From 1 April, about 18 million households on standard tariffs will see an average increase of £693 - from £1,277 to £1,971 per year.
Some 4.5 million prepayment customers will see an average increase of £708 - from £1,309 to £2,017.
The amount your bill will go up depends on how much energy you use.
Energy bills won't rise immediately for customers on fixed rates, but many are likely to see a significant increase when their deal ends.
Bills are going up because the energy price cap - the maximum price suppliers in England, Wales and Scotland can charge households - is being raised.
Energy firms will be able to increase bills by 54% when the new cap is introduced on Friday 1 April.
The price cap is reviewed every six months, and prices are expected to rise yet again in October.
A report by the bank Investec has warned bills could reach £3,000 a year.
Experts encouraged people without smart meters to submit gas and electricity meter readings on 31 March.
This was to ensure that they had logged the use of less expensive rates for energy before the changes took place on 1 April.
Energy companies' phone lines, websites and apps were very busy, and several crashed as a result.
Greg Jackson, chief executive of Octopus Energy, told the BBC that the company was receiving about 40,000 meter readings an hour at one point on Thursday. But he urged people not to panic about submitting a reading before the 1 April deadline.

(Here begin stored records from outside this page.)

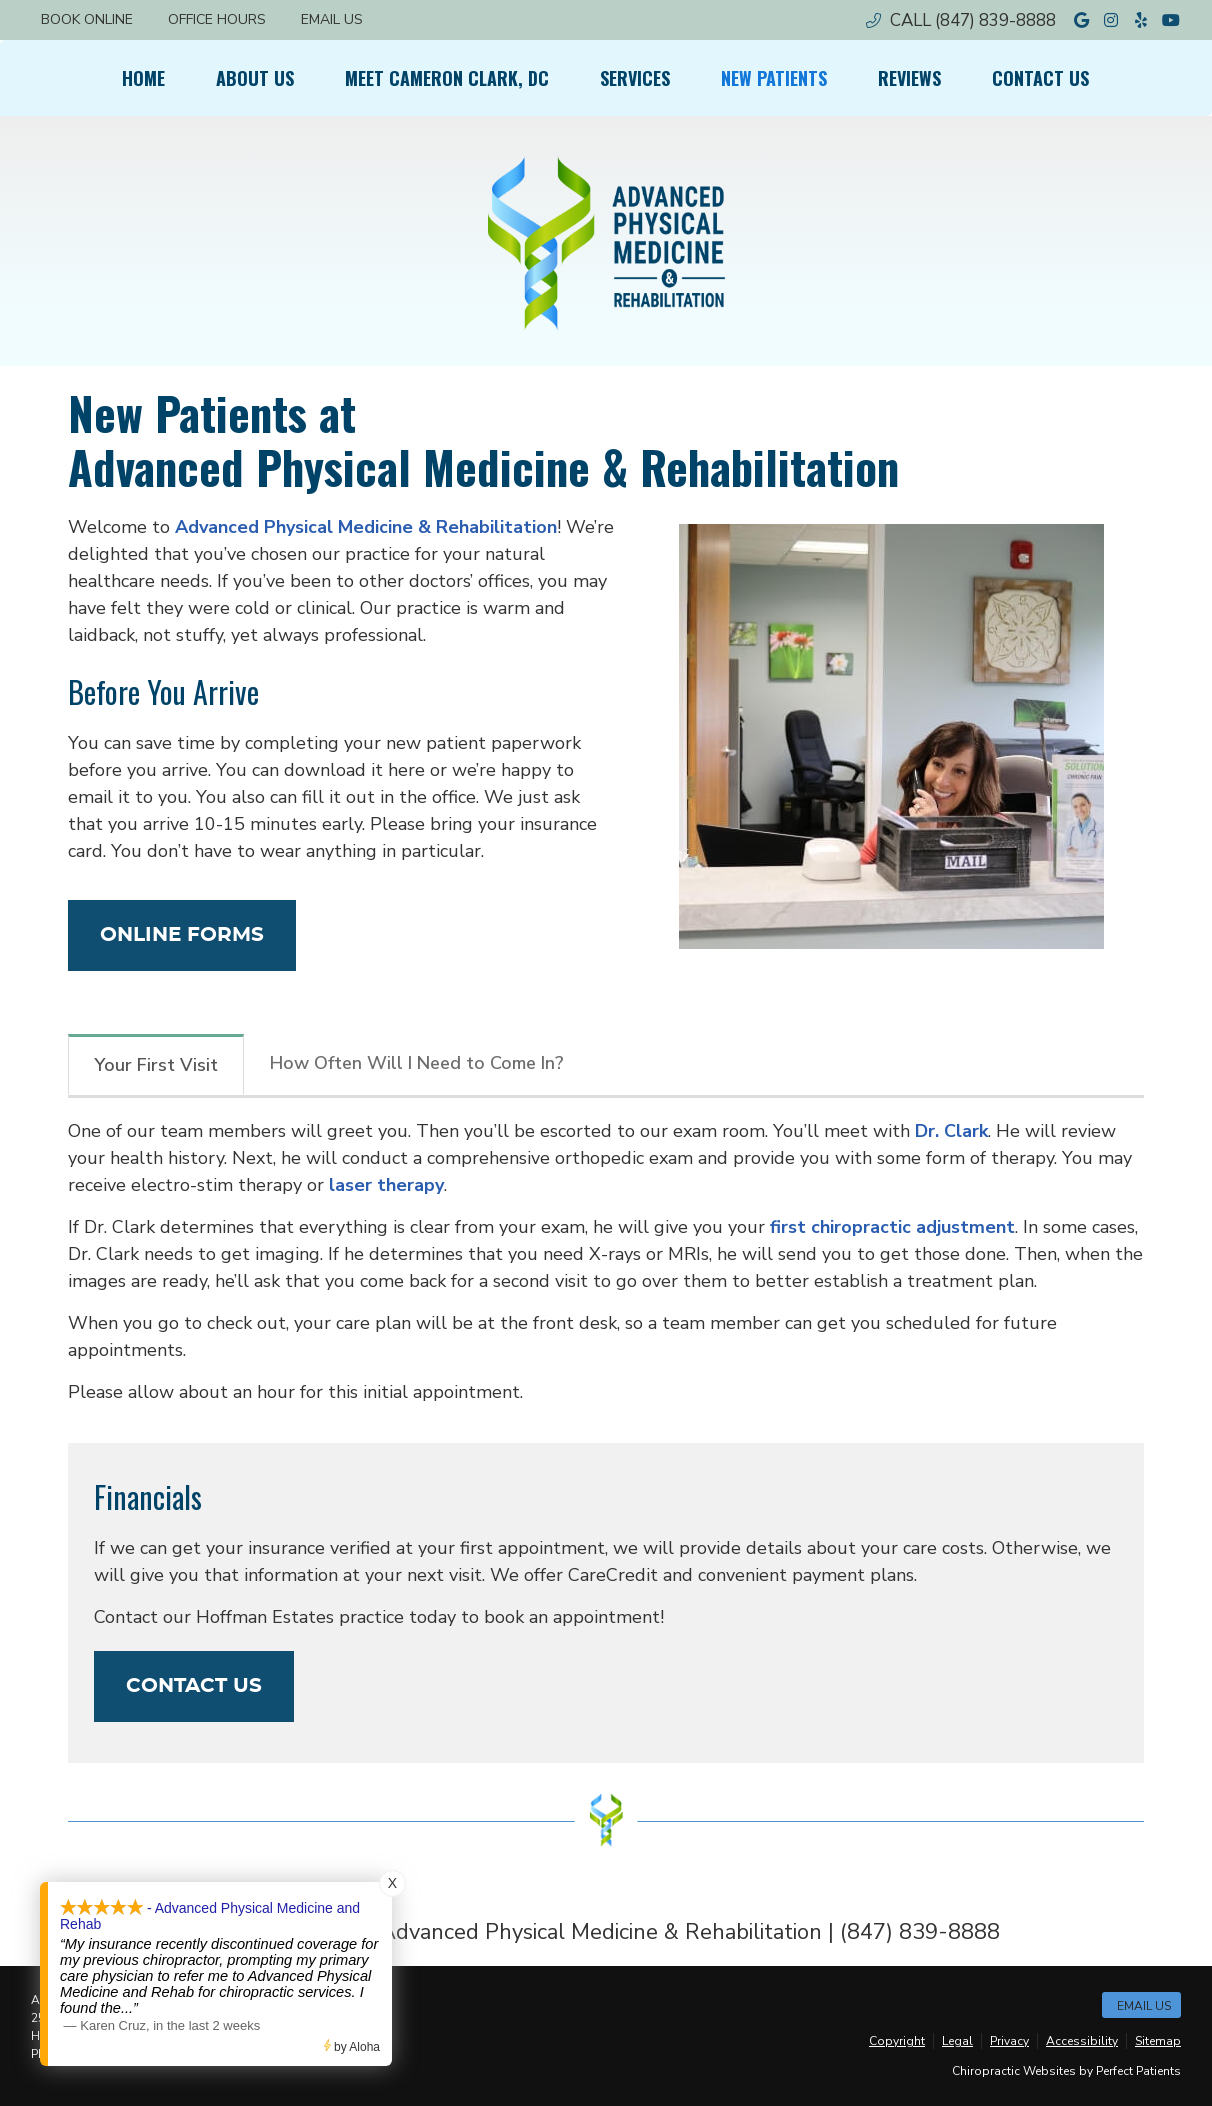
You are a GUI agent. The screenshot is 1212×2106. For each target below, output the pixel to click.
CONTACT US (194, 1686)
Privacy (1009, 2041)
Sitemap (1158, 2041)
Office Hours (217, 19)
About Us (255, 78)
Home (143, 78)
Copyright (897, 2041)
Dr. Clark (951, 1131)
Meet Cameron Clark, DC (447, 78)
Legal (957, 2041)
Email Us (332, 19)
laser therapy (386, 1185)
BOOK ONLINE (87, 19)
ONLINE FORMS (182, 935)
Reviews (909, 78)
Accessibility (1082, 2041)
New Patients (774, 78)
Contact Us (1040, 78)
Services (635, 78)
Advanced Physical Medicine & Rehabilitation (366, 527)
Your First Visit (156, 1065)
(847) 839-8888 (995, 20)
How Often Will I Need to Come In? (417, 1063)
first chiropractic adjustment (892, 1227)
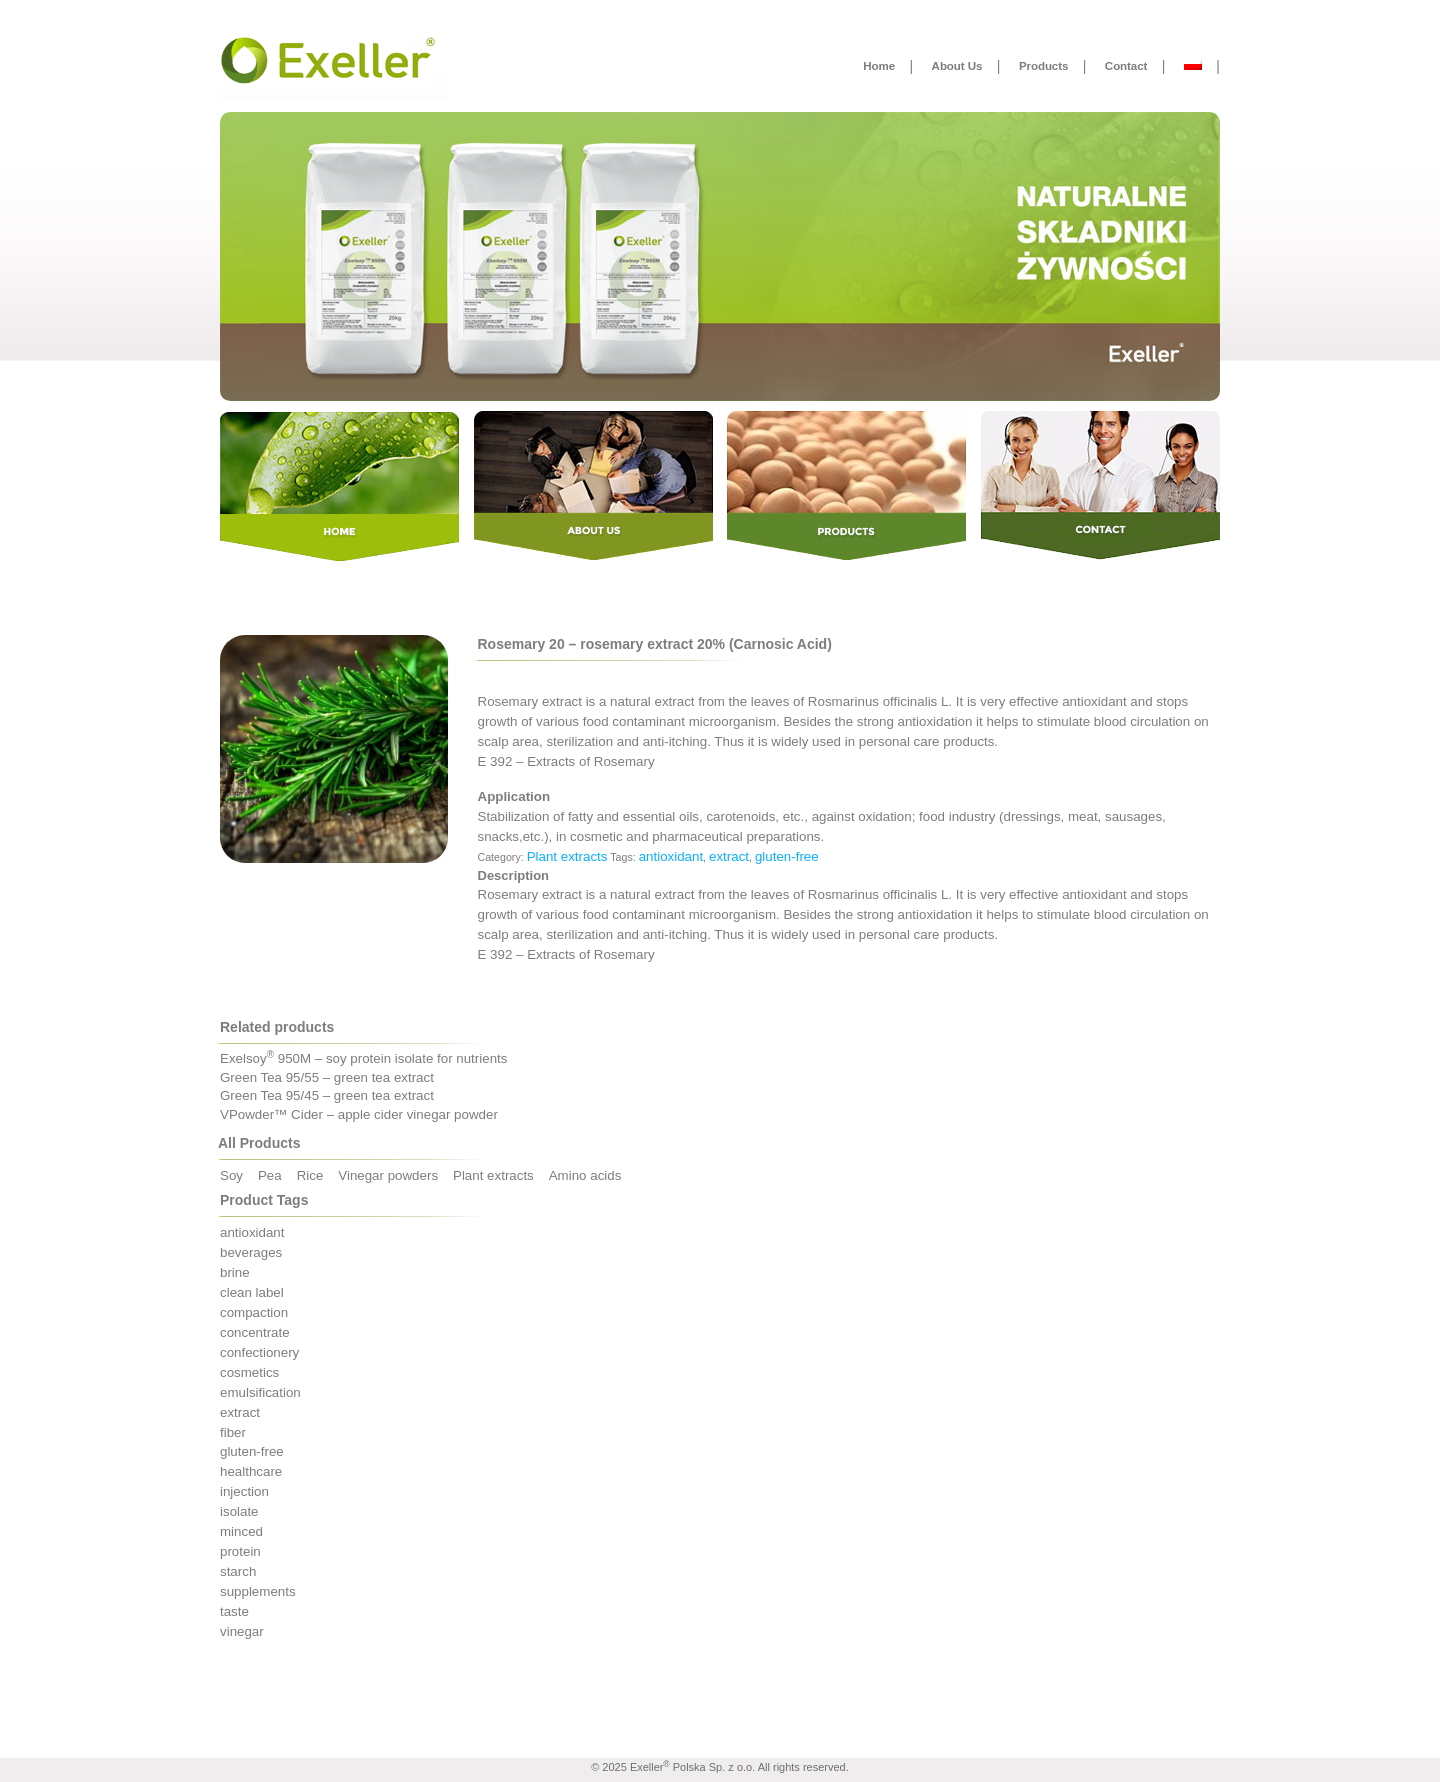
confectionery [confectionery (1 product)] (259, 1352)
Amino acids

"I think with most companies, certainly with Octopus, you can give it any time in the next week and... we'll apply it to the day when you took it," he told the BBC's World at One programme.
Mr Jackson added that he was "pretty sure that'll apply universally", with EDF and E.On having said they would do the same.
If you can't submit your readings, you should take a photo with the meter reading and meter serial number both clearly visible to submit at a later date.
It's worth noting too that logging an extra reading to give a more accurate picture of your energy usage could see your bills go up if it is more than your company had forecast.
More households are expected to struggle because of bill increases.
The Resolution Foundation think tank expects the number of homes facing "fuel stress" across the UK to treble to 6.3 million, and says pensioners and people in local authority housing will be hit hardest.
It warns UK households are facing a "cost of living catastrophe".
Food prices are also rising, and an increase in National Insurance in April will leave millions facing higher tax bills.
The Bank of England has put up interest rates for the third time in four months to try to slow price rises, but it has warned that inflation, which tracks how quickly the cost of living changes over time, could hit double-digits later in the year.
A worldwide squeeze on energy supplies pushed the price of gas up last year.
But wholesale prices have risen even higher since the invasion of Ukraine by Russia, which is the world's largest natural gas exporter
The UK gets little of its gas from Russia directly, but prices could still be driven up worldwide if Russian supplies to Europe were affected.
In the past, consumers have been encouraged to shop around when bills rise.
But at the moment better offers - especially fixed deals - are not available. People already on fixed deals are advised to stay put.
Otherwise, households are being encouraged to improve the energy efficiency of their homes.
The Energy Saving Trust says several small changes to our homes and habits could help many people off-set the rise in energy costs by about a third.
People struggling to afford energy bills can seek advice from charities such as Citizens Advice, Turn2Us or the StepChange debt charity.
All the big energy firms also have hardship funds that can offer assistance if someone is struggling to pay.
The government has said it will offer extra help worth a total of £350 via the council tax system in England too.
The warm house discount scheme will also be expanded to cover three million households. It offers low income households a one-off annual discount on their electricity bill, and was worth £140 in 2021-22.
In October customers in England, Scotland and Wales will receive a £200 rebate on their energy bills. They will have to repay this at £40 a year for five years, starting in April 2023.
The Northern Ireland energy market is separate, but the government has said £150m would be available to support households.